The evaluation of drug treatment revealed that glucocorticoids were used in 13 cases (3,4,7,9,13,14,1619) and not in one case (8). Drug treatment was not reported in 10 cases. Out of the 11 chronic cases using glucocorticoids, the drugs were revealed to be effective in 10 cases (10/11, 90.9%) and ineffective in only one case (1/11, 9.1%) (7). By contrast, high-dose corticosteroid therapy was ineffective in the two cases with acute onset (including one case with concurrent opportunistic infections) (3,4), suggesting that glucocorticoids remain the preferred effective drug for cases of chronic disease, but that they should be selected with caution and vigilance for pulmonary opportunistic infections in cases of acute onset disease. Cyclophosphamide and γ globulin are typically used in the treatment for rheumatic diseases in clinical practice, but were not administered in the retrieved 24 cases of UC concurrent with ILD.

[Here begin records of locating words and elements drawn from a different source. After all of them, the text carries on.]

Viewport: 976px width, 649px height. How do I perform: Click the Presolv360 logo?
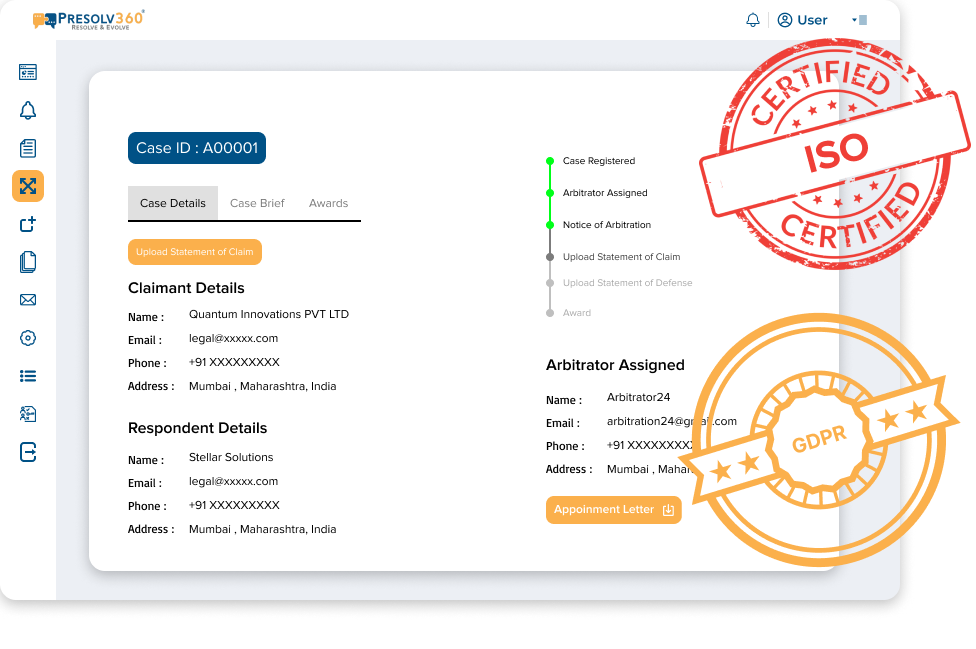(x=88, y=19)
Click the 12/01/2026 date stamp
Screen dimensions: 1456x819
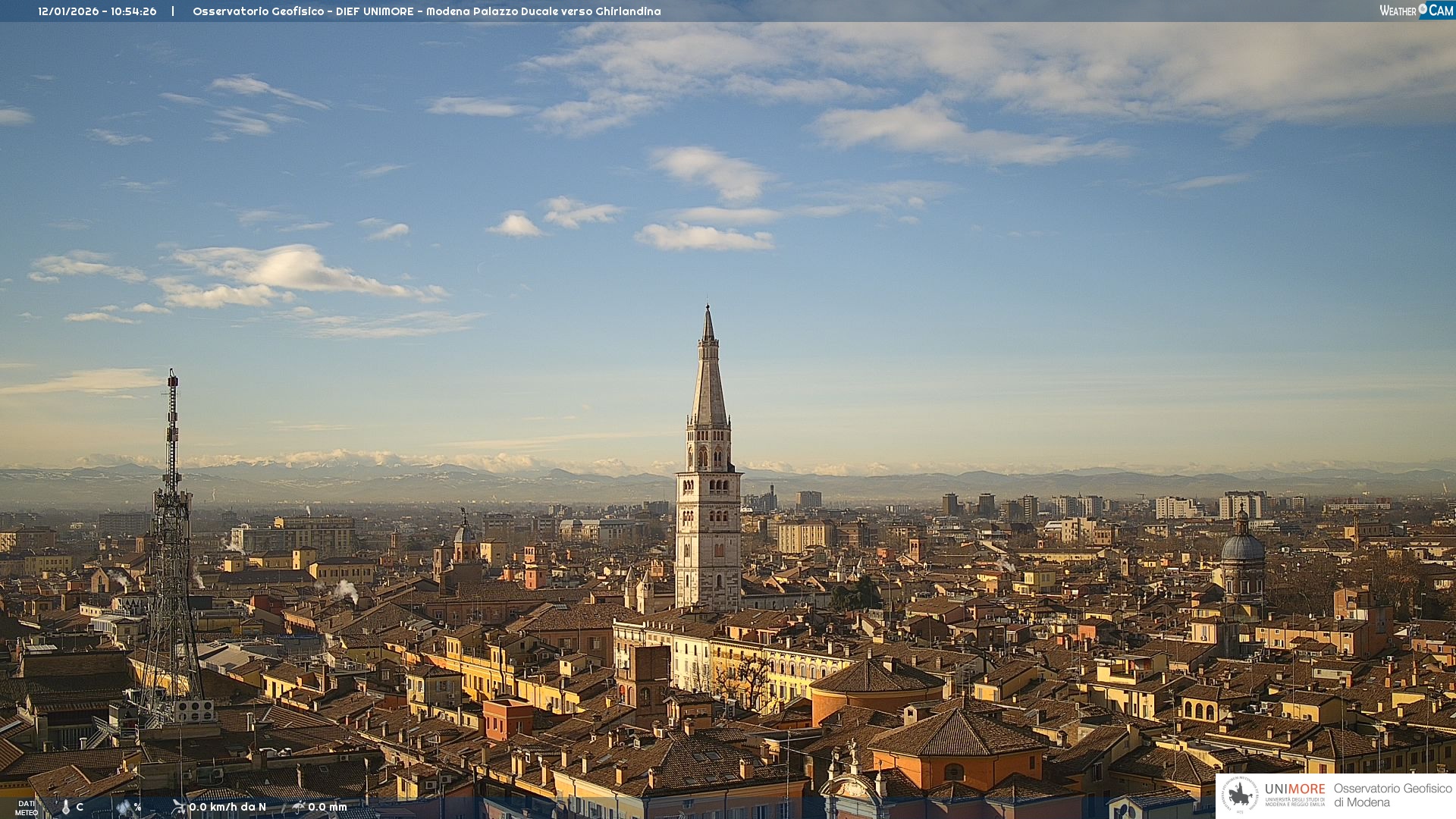(x=67, y=11)
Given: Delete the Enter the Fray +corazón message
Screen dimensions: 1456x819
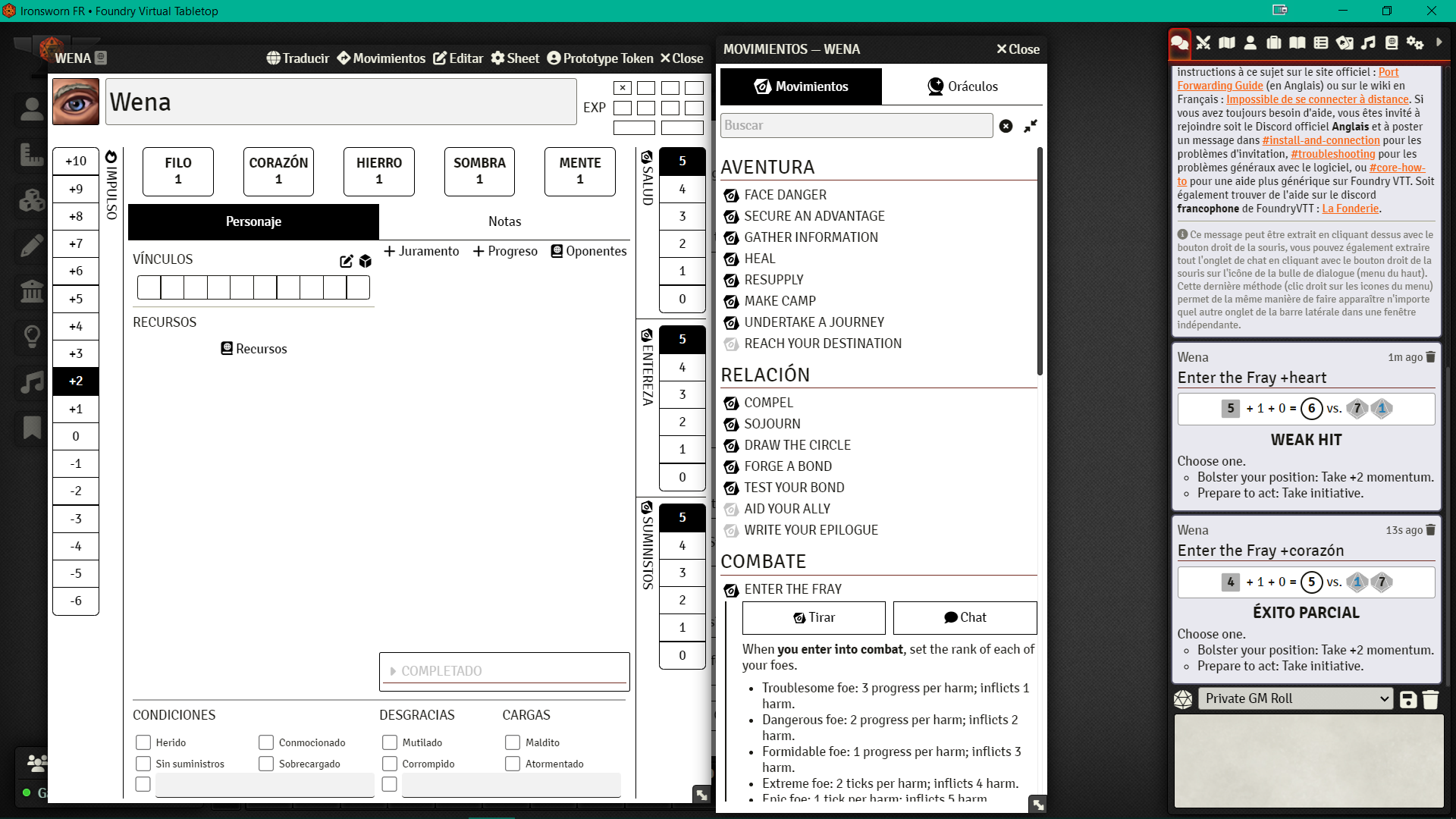Looking at the screenshot, I should [1431, 530].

With regard to the prognosis of the cases, only one out of the 22 cases with chronic onset disease (7) (1/22, 4.5%) succumbed, while both of the two cases with acute onset disease succumbed (3,4). UC accompanied by acute ILD therefore requires early diagnosis for effective measures to be taken. The assessment of follow-up times indicated that, in addition to three cases of mortality during hospitalization, 10 cases were not followed-up. Out of the 11 cases where follow-up was conducted, the duration ranged between four weeks (9) and six years (16), with an average of 21±21.9 months.

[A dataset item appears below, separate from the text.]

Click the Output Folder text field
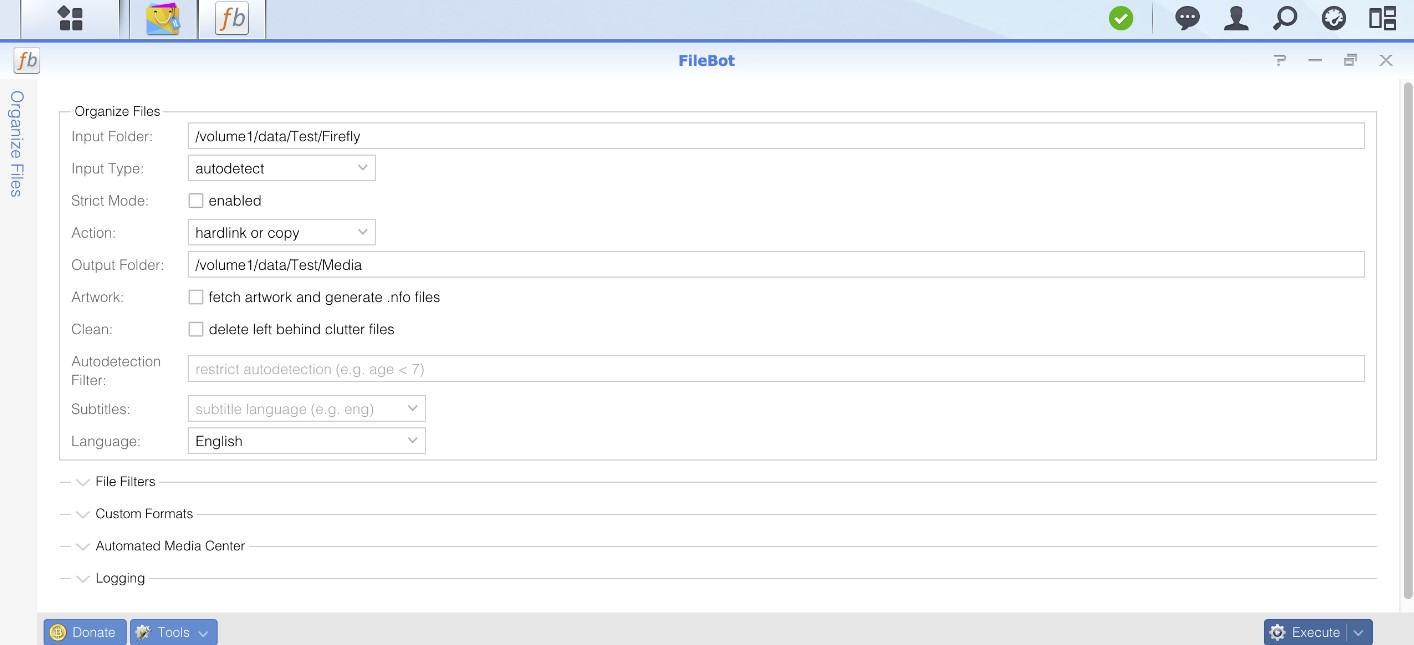The height and width of the screenshot is (645, 1414). coord(775,265)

Imaging findings from chest X-ray or CT scans revealed that one patient exhibited diffuse ground-glass shadows (1/24, 4.2%) (3); three, multiple pulmonary infiltrate shadows (3/24, 12.5%) (8,9,17); three, diffuse interstitial fibrosis (3/24, 12.5%) (7,13,18); three grid-like shadows (3/24, 12.5%) (3,13,19); one, alveolar shadows (1/24, 4.2%) (3); three, traction bronchiectasis (3/24, 12.5%) (3,7,14); three, multiple nodules (3/24, 12.5%) (1416); one, pulmonary consolidation (1/24, 4.2%) (9); one, air bronchogram (1/24, 4.2) (15); two, cavity disease (2/24, 8.3) (14,15); and one, pleural effusion (1/24, 4.2%) (9). Diffuse interstitial fibrosis, multiple nodules, reticular patterns, honeycombing, traction bronchiectasis and a number of other symptoms were common and showed that the ILD lesions were not in the early stage. The diffuse ground-glass shadows indicated that the pulmonary lesions were in the acute exudative phase (3); therefore, precautions against acute ILD must be taken if these shadows are identified.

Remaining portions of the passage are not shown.